Jesus was very fond of the truth and truth telling. He was adamant that all those who search for God must face the facts about their lives. Jesus called Peter Satan when Peter tried to deny the truth that the Messiah must suffer and die. When the woman at the well tried to dance around the facts, Jesus called a spade a spade lovingly pointing out that while she wanted the water of life she was not willing to deal with the truth that she was involved in an adulterous relationship. Are we living in denial too? Are we more like the tenants in the vineyard than we might like to admit? While some acts of denial, like the reality of our expanding waistlines, might seem harmless and other acts of denial, like our inability to come to terms with the death of a loved one, might act as a short term coping mechanism protecting us from the pain of a tragic reality, most denial makes a lie out of our lives and keeps us from God. Anyone who has ever been or who has ever dealt with an alcoholic knows that the almost endless power of the alcoholic to deny that they have a problem can destroy individuals and families. The truth about ourselves is sometimes very painful and we would rather avoid pain than confront the truth. How many times have we gone to bed leaving a major fight with our spouse unresolved only to wake up in the morning believing that because it is a new day it is perfectly fine to forget about what happened the night before? How many times have we denied the truth of our own unhappiness because it is easier to fake the smile than it is to fix the problem? How many times have we (especially the men among us) hidden the symptoms of disease because we are too afraid to go to the doctor’s and face the truth? We delude ourselves into believing that if we wait long enough our symptoms will simply take care of themselves.

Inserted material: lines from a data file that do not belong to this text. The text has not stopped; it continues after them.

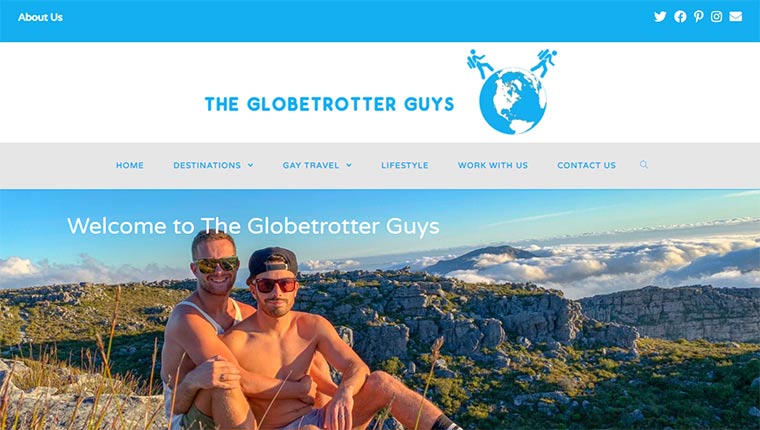Image resolution: width=760 pixels, height=430 pixels.
Task: Open the Gay Travel menu
Action: (311, 165)
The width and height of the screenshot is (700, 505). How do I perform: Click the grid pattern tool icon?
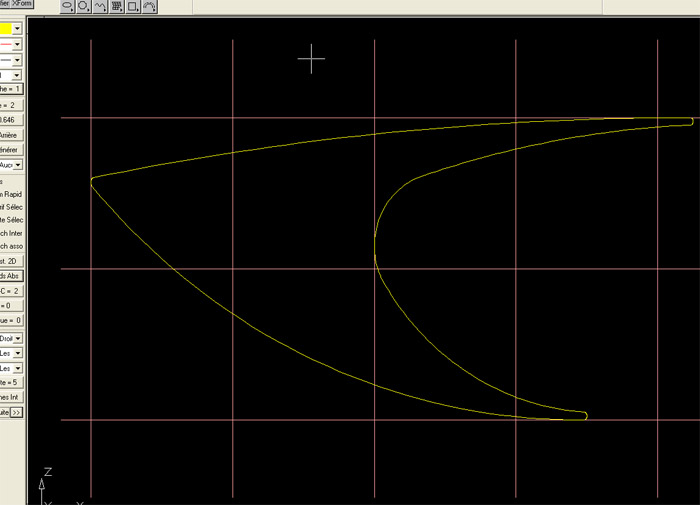click(117, 6)
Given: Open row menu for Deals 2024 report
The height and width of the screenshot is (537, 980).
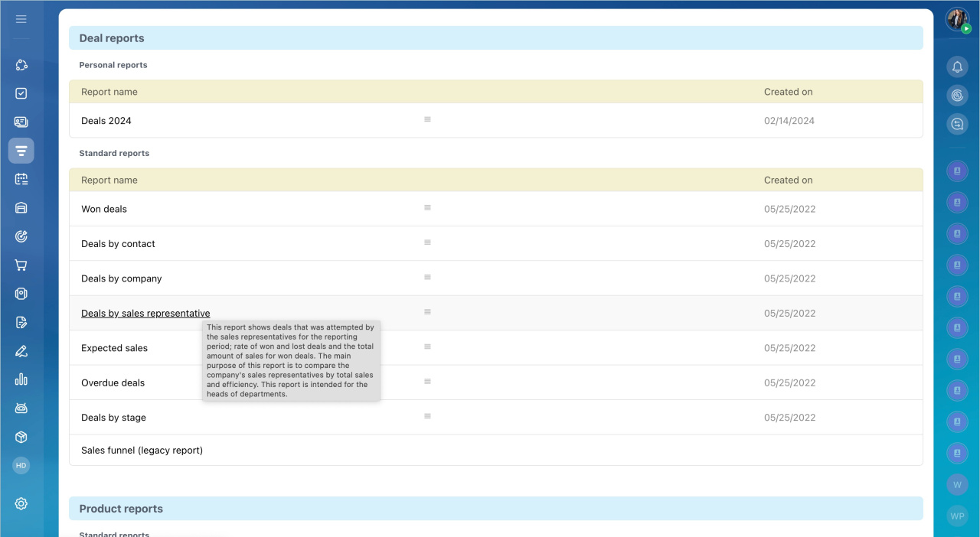Looking at the screenshot, I should coord(427,119).
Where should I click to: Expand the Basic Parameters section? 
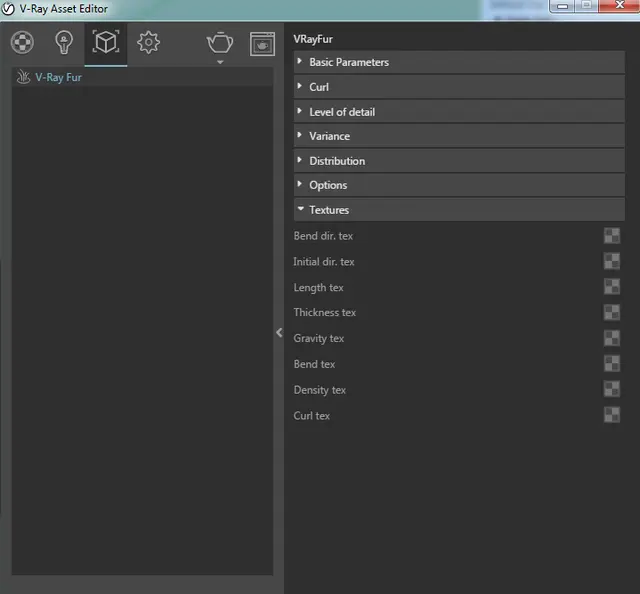[349, 62]

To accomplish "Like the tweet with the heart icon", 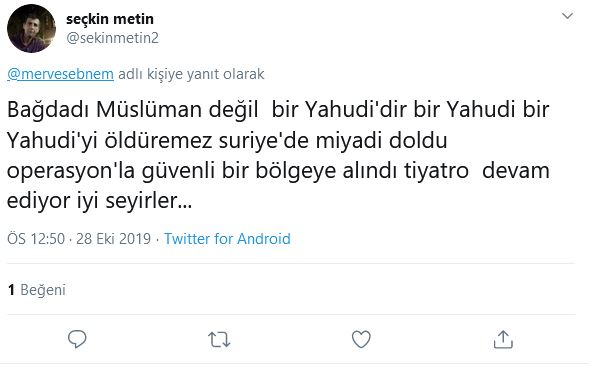I will [361, 339].
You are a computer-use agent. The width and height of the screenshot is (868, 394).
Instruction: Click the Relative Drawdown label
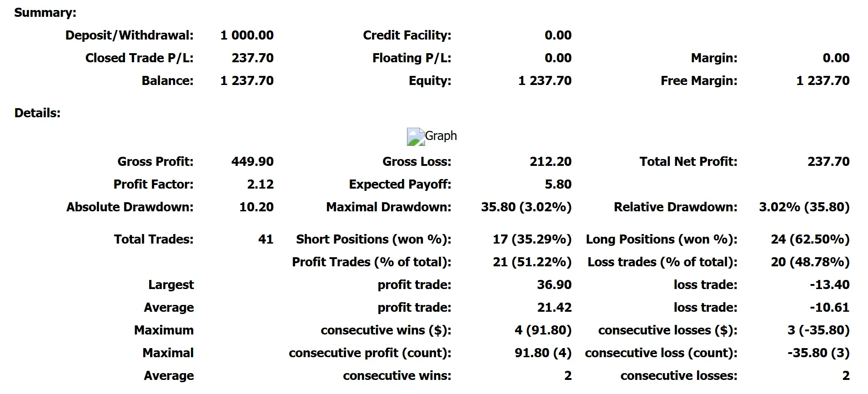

Our faith teaches us that God is love. We should also know that God is truth. God is present wherever there is love and God is present whenever we struggle with the truth – the truth about ourselves, the truth about our families, the truth about our world. We can live in denial if we want to, but we should know that we cannot live in faith at the same time. As Jesus said to his followers, “If you continue in my word, you are truly my disciples;  and you will know the truth, and the truth will make you free.” John 8:31-32 Amen.